Advanced analytics is one of those overused business terms that can mean almost anything. The relentless hype can lead to skepticism and inaction for some. For others, it can spur a mad dash for answers, often in the wrong direction. The firms getting it right recognize that analytics is, indeed, transforming how the private equity industry finds and creates value. But they are also methodical. They are careful to match the analytics solution to the specific question at hand, leaning on an ecosystem of partners with specialized expertise.

In the private equity context, advanced analytics means tapping new tools and data sources to derive powerful insights about target and portfolio companies faster than the competition. These technologies not only let firms answer due diligence queries in a fraction of the time, but they allow deal sponsors to ask questions they were never able to ask before.

That is sharpening firms’ understanding of customer, employee and market behavior, generating clearer insights about a company’s competitive position, management strength and operational know-how. Private equity investors can now do things in minutes, hours or a day that used to take weeks or months—a critical advantage on a tight deal timeline. And in most cases, the data is more accurate and unbiased. Analytics lets you see what customers actually did online, for instance, not just what they said they did on a survey. Firms can tap alternative data sources like Amazon payments to see in real time how a company is taking share or losing it, either validating or debunking the management story or market assumptions.

What’s clear, however, is that advanced analytics isn’t for novices. Funds need help in taking advantage of these powerful new tools. Using analytics to full advantage requires staying on top of emerging trends, building relationships with the right vendors, and knowing when it makes sense to unleash teams of data scientists, coders and statisticians on a given problem. Bain works with leading PE firms to sort through these issues, evaluate opportunities and build effective solutions.

What follows is a taste of how top private equity firms are using analytics to sharpen their assessments, answer questions faster and pursue inquiries they never before thought possible. Some of these insights appeared in our 2019 Global Private Equity Report, which we released in the first quarter. But the landscape has already changed so much that we’ve added a few new examples. We also invite you to check out the inaugural edition of Dry Powder: The Private Equity Podcast, a wide-ranging discussion of issues PE investors wrestle with every day. It goes into even more depth on how firms are using analytics to solve problems, and how to get started using these powerful technologies to find and create more value.

NEW PODCAST

The Private Equity Podcast

In our new podcast series, Bain's Hugh MacArthur interviews leading experts on the trends and opportunities that will redefine the private equity industry.

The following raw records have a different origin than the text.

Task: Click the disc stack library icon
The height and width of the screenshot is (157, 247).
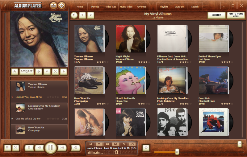Action: click(53, 6)
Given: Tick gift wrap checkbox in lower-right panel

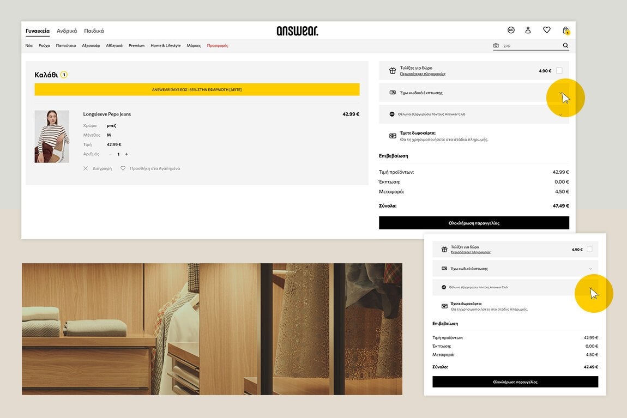Looking at the screenshot, I should click(589, 250).
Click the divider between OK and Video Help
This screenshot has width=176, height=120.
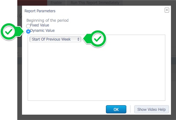coord(130,109)
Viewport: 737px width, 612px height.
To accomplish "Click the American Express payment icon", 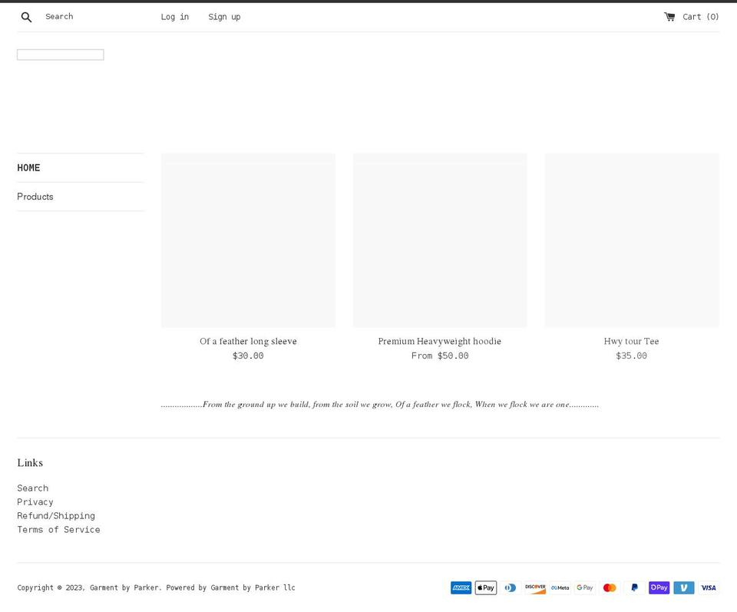I will click(x=461, y=587).
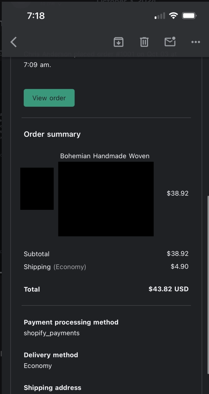Tap the battery icon in the status bar
The height and width of the screenshot is (394, 209).
[189, 16]
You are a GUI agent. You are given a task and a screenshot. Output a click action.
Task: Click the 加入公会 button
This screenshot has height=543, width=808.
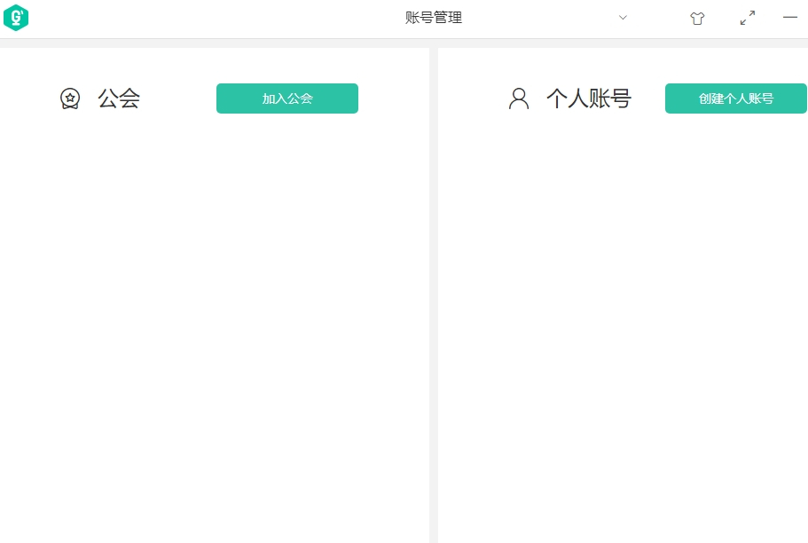286,98
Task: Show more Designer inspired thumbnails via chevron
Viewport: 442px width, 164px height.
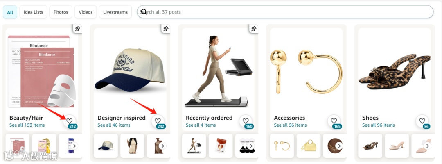Action: 162,146
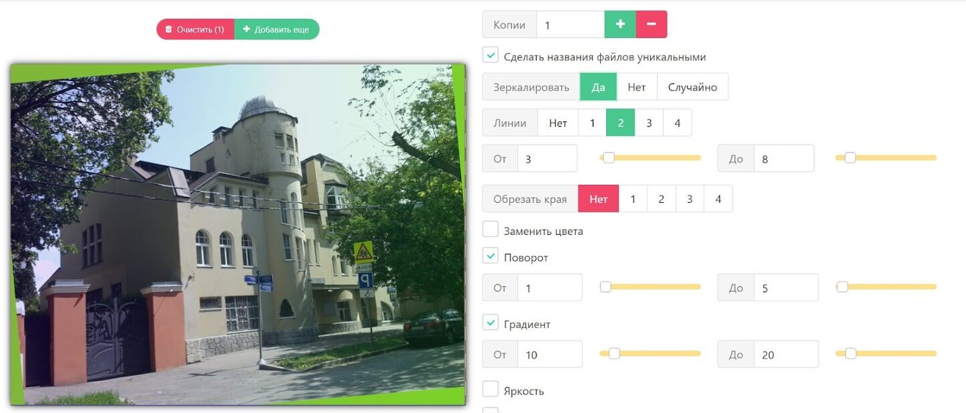Choose 3 in Обрезать края row

[690, 199]
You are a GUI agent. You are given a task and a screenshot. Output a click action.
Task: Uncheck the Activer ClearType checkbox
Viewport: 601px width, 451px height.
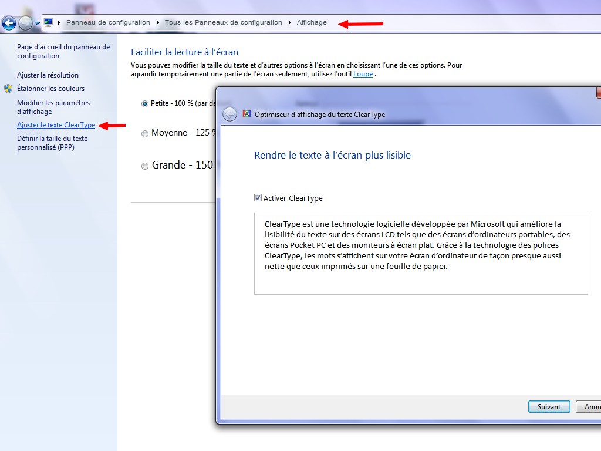[x=258, y=198]
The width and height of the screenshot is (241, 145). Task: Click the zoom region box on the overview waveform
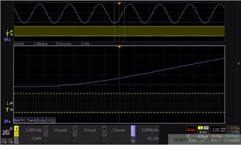click(119, 22)
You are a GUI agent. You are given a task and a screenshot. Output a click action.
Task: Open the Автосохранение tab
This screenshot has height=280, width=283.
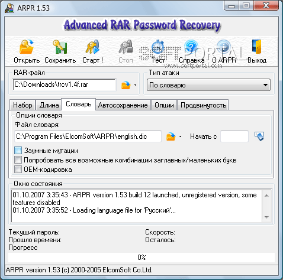(123, 105)
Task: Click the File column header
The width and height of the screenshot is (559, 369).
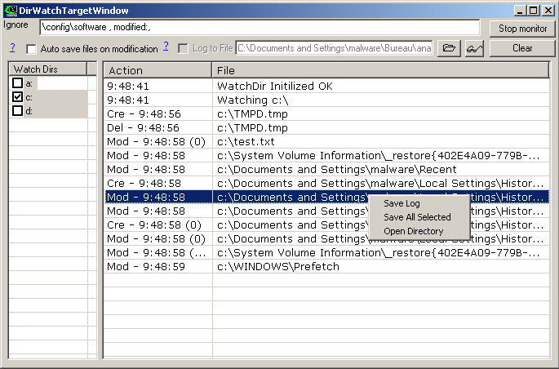Action: (x=380, y=71)
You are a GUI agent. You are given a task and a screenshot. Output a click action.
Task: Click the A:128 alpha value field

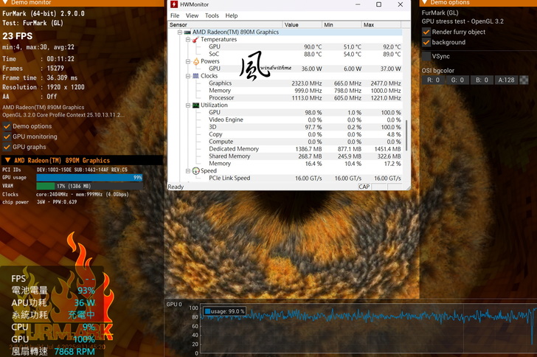click(x=506, y=80)
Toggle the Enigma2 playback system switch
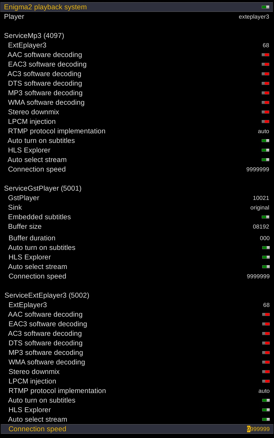This screenshot has height=438, width=274. click(x=265, y=7)
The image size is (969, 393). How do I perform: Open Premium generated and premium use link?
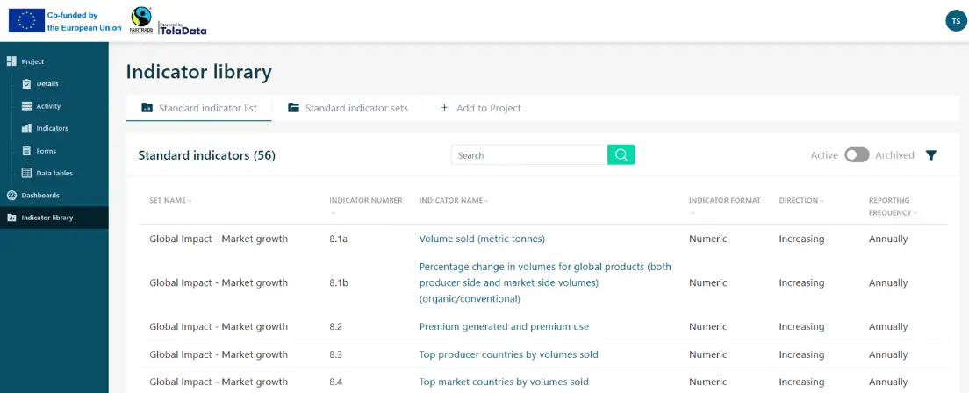point(504,326)
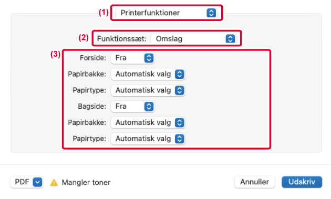Click the Mangler toner status text
This screenshot has width=331, height=199.
(86, 183)
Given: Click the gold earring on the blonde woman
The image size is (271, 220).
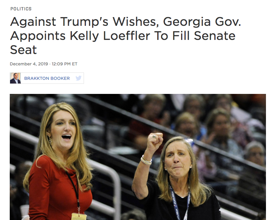Looking at the screenshot, I should point(51,141).
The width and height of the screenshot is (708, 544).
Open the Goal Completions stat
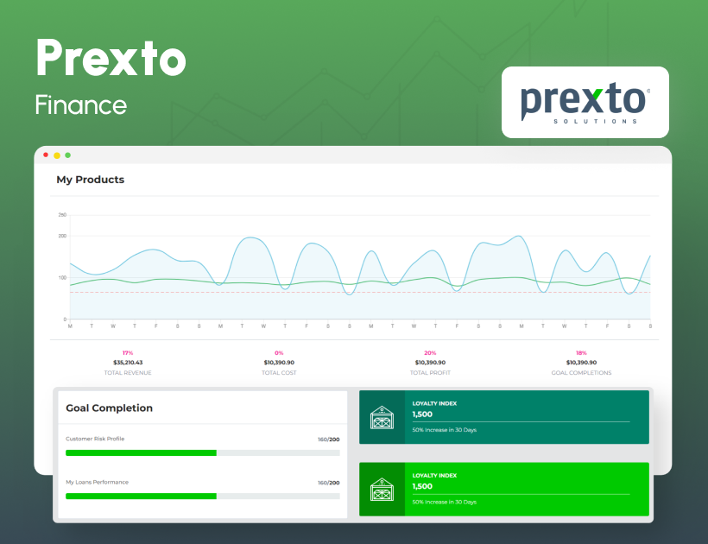coord(581,364)
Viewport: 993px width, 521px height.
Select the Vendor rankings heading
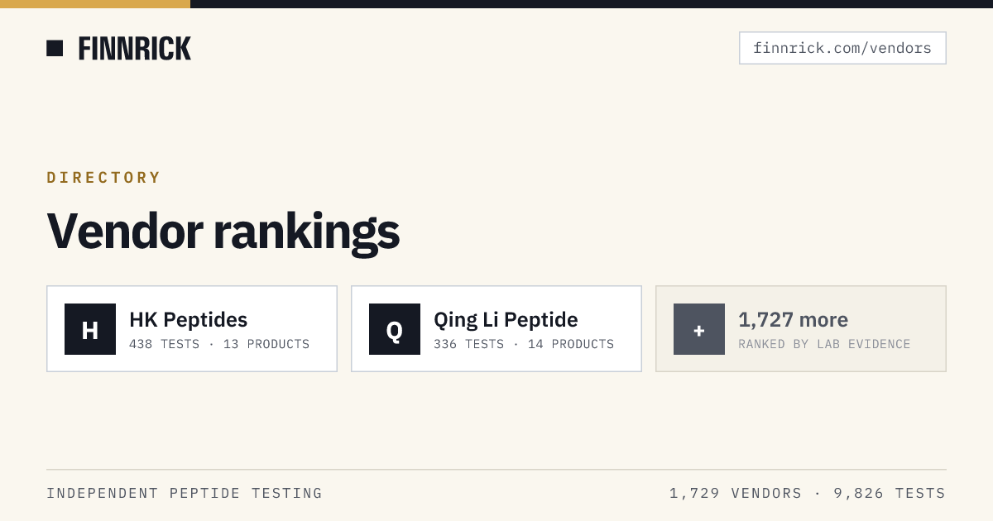coord(223,232)
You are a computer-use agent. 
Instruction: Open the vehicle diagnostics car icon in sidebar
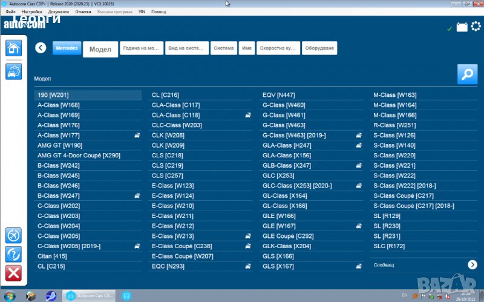(x=13, y=71)
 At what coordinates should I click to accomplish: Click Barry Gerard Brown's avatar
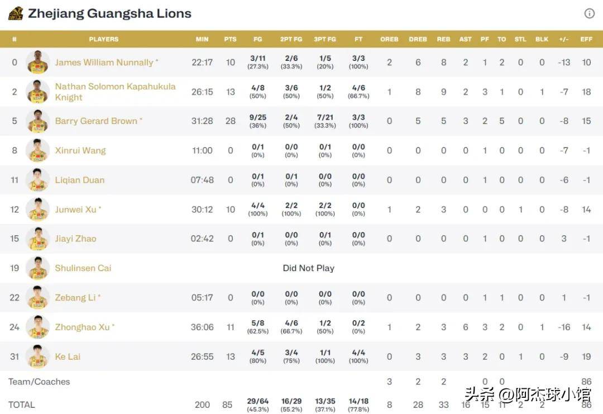pyautogui.click(x=38, y=121)
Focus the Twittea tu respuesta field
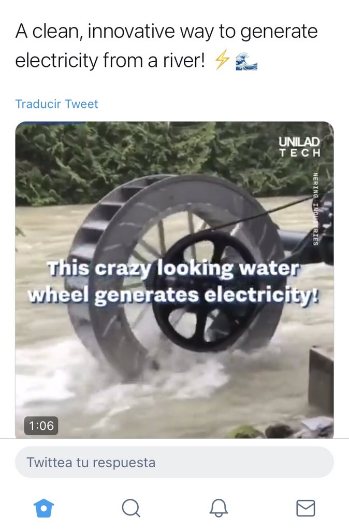349x531 pixels. [174, 462]
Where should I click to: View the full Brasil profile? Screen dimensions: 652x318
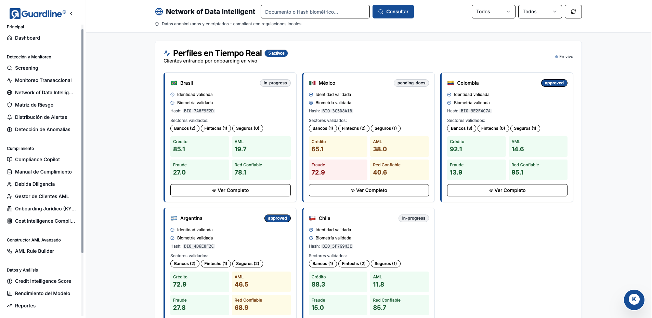230,190
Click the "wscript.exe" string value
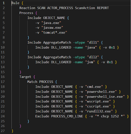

Not your father’s web scraping

Many PE funds already use scraping tools to extract and analyze data from the web. Often, the goal is to evaluate customer sentiment or to obtain competitive data on product pricing or assortment. But new tools take scraping to a higher level. They enable firms to amass data much more efficiently, and they yield significantly deeper insights. Deployed properly, they also give general partners the option to build proprietary databases over time by gathering information daily, weekly or at other intervals.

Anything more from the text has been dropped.